▶ [TRAVAIL À RÉALISER]:
**1.** Recopiez mot pour mot l'article sur les cyclistes et les automobilistes à Montréal, du début à la fin.
**2.** Reproduisez à l'identique, parmi les enregistrements, les lignes allant de celle qui contient « Where should I click to: Tap the garage » jusqu'à celle qui contient « pyautogui.click(x=213, y=73) », ces deux lignes incluses, et rien d'autre. N'incluez pas les images dans votre réponse.

▶ [ARTICLE]:

D’ailleurs, cet été on a connu un nombre important de décès et d’accidents de toutes sortes impliquant cyclistes et automobilistes. Sans surprise, le décompte des vies perdues se retrouve seulement du côté des premiers. C’est là une évidence, mais il me semble que ça vaille la peine de le rappeler, étant donné l’attitude des seconds. Et ce ne sont pas les solutions bidons proposées en toute hâte par les projetmontréalistes plus soucieux de leur image « provélo » que de solutions à long terme qui vont changer les choses. Pelleter le problème sur le trottoir, c’est ajouter du danger dans le parcours des piétons qui sont déjà mis à mal par les automobilistes. Ce sont les chars qui doivent céder de leur emprise sur l’espace public, pas les piétons.

 

Montréal a beau être une des villes les plus vélo friendly de la planète, il n’en demeure pas moins qu’un cycliste tué, ce n’est pas une statistique, c’est un meurtre. Une personne pour qui j’éprouve un mélange d’amour et de mépris a souligné, il y a quelques années, qu’une voiture est comme une arme à feu. Du bout des orteils, comme du bout des doigts, on peut générer assez de puissance pour terrasser un être vivant et lui faucher la vie. J’ajouterais à ça que si on souhaitait faire de Montréal une vraie ville où il fait bon pédaler, on permettrait aux cyclistes de rouler arméEs. En plus, la Ville devrait distribuer gratuitement, une journée par an, des 303 et des AK-47. Comme ça, on pourrait rééquilibrer un peu le rapport de force.

▶ [ENREGISTREMENTS FOURNIS]:

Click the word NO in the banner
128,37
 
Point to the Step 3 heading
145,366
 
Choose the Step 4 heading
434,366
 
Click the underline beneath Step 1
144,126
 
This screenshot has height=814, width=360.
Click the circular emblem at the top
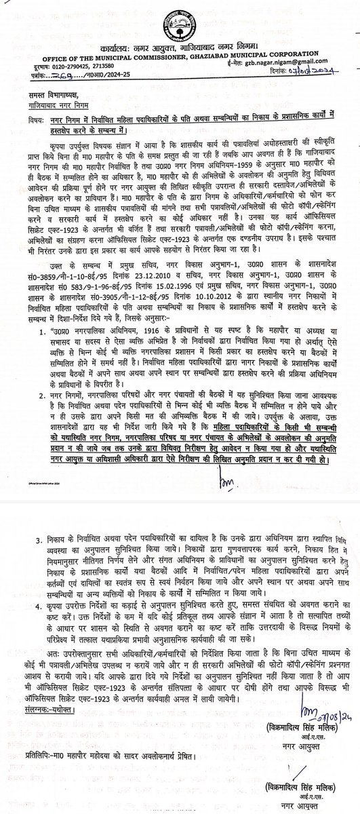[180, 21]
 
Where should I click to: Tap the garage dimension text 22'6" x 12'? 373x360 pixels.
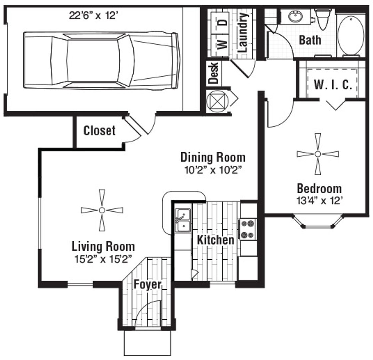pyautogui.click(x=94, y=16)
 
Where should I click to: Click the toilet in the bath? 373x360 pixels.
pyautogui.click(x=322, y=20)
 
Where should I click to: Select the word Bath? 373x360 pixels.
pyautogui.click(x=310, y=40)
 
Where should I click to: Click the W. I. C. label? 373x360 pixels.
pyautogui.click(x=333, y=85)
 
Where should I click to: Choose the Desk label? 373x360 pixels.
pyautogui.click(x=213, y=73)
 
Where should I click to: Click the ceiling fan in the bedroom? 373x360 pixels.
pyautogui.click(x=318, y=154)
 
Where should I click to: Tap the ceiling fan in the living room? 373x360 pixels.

--

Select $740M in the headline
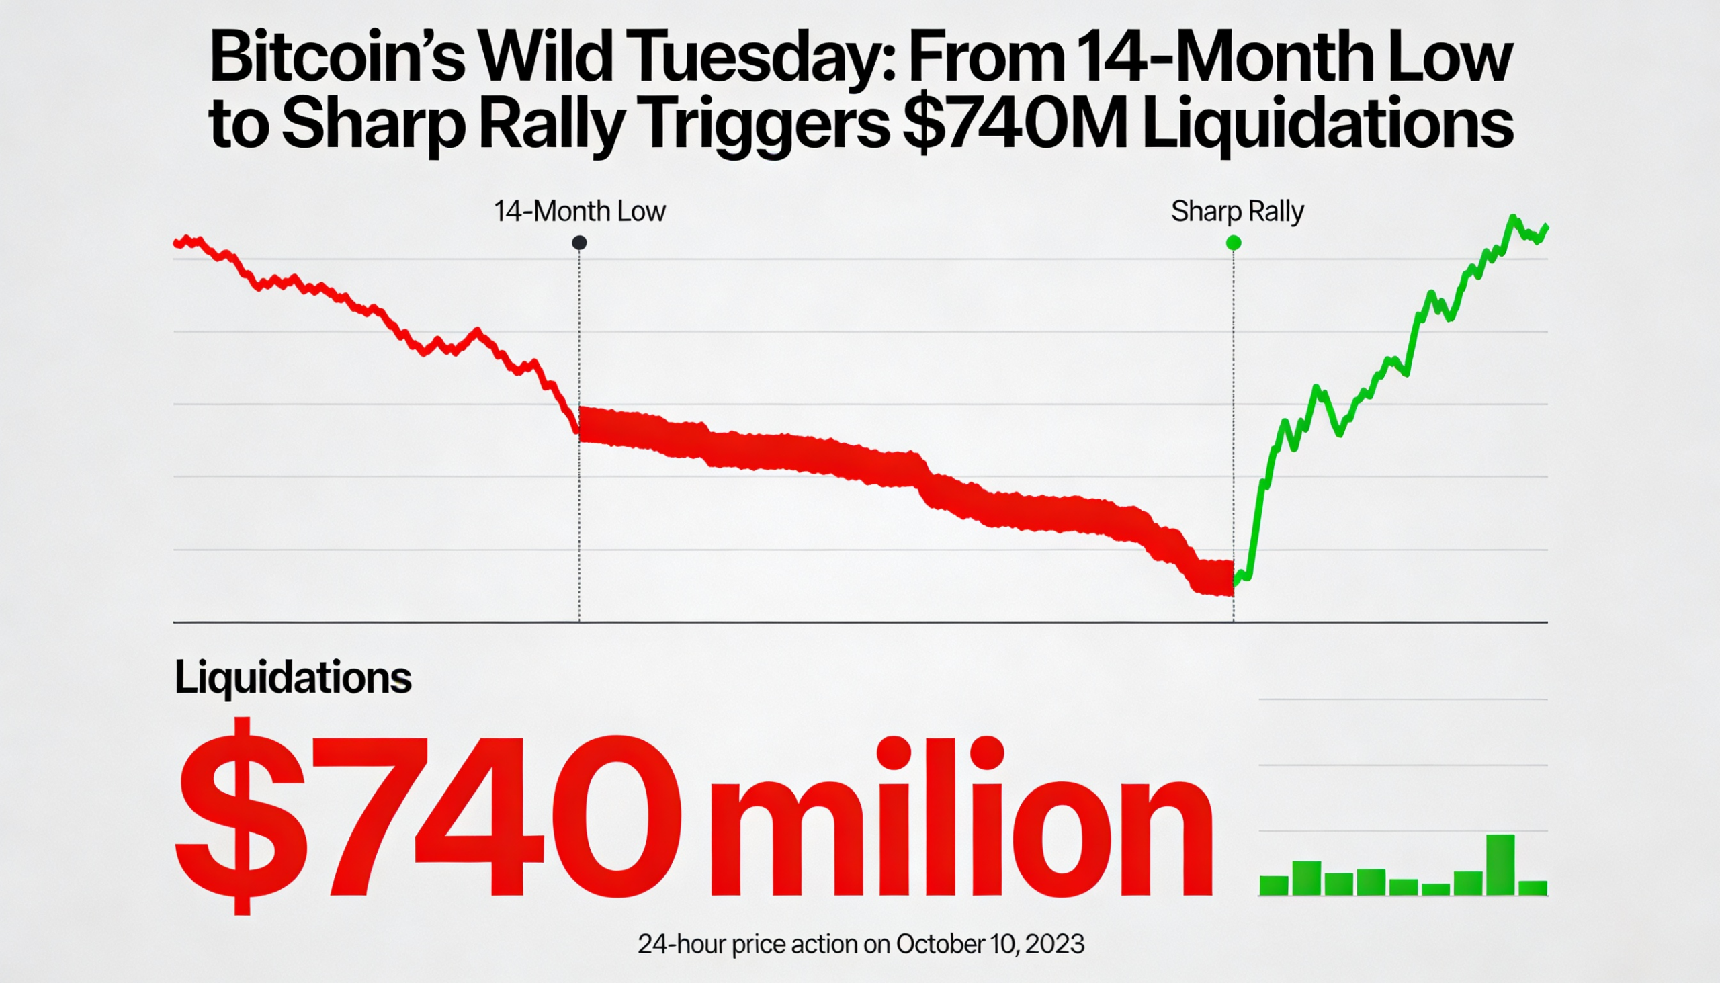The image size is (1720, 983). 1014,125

▶ [RÉPONSES DANS L'ORDRE]:
**1.**
D’ailleurs, cet été on a connu un nombre important de décès et d’accidents de toutes sortes impliquant cyclistes et automobilistes. Sans surprise, le décompte des vies perdues se retrouve seulement du côté des premiers. C’est là une évidence, mais il me semble que ça vaille la peine de le rappeler, étant donné l’attitude des seconds. Et ce ne sont pas les solutions bidons proposées en toute hâte par les projetmontréalistes plus soucieux de leur image « provélo » que de solutions à long terme qui vont changer les choses. Pelleter le problème sur le trottoir, c’est ajouter du danger dans le parcours des piétons qui sont déjà mis à mal par les automobilistes. Ce sont les chars qui doivent céder de leur emprise sur l’espace public, pas les piétons.

 

Montréal a beau être une des villes les plus vélo friendly de la planète, il n’en demeure pas moins qu’un cycliste tué, ce n’est pas une statistique, c’est un meurtre. Une personne pour qui j’éprouve un mélange d’amour et de mépris a souligné, il y a quelques années, qu’une voiture est comme une arme à feu. Du bout des orteils, comme du bout des doigts, on peut générer assez de puissance pour terrasser un être vivant et lui faucher la vie. J’ajouterais à ça que si on souhaitait faire de Montréal une vraie ville où il fait bon pédaler, on permettrait aux cyclistes de rouler arméEs. En plus, la Ville devrait distribuer gratuitement, une journée par an, des 303 et des AK-47. Comme ça, on pourrait rééquilibrer un peu le rapport de force.

**2.**
Where should I click to: Tap the garage dimension text 22'6" x 12'? 373x360 pixels.
pyautogui.click(x=94, y=16)
 
Where should I click to: Click the toilet in the bath? 373x360 pixels.
pyautogui.click(x=322, y=20)
 
Where should I click to: Select the word Bath? 373x360 pixels.
pyautogui.click(x=310, y=40)
 
Where should I click to: Click the W. I. C. label? 373x360 pixels.
pyautogui.click(x=333, y=85)
 
Where should I click to: Choose the Desk label? 373x360 pixels.
pyautogui.click(x=213, y=73)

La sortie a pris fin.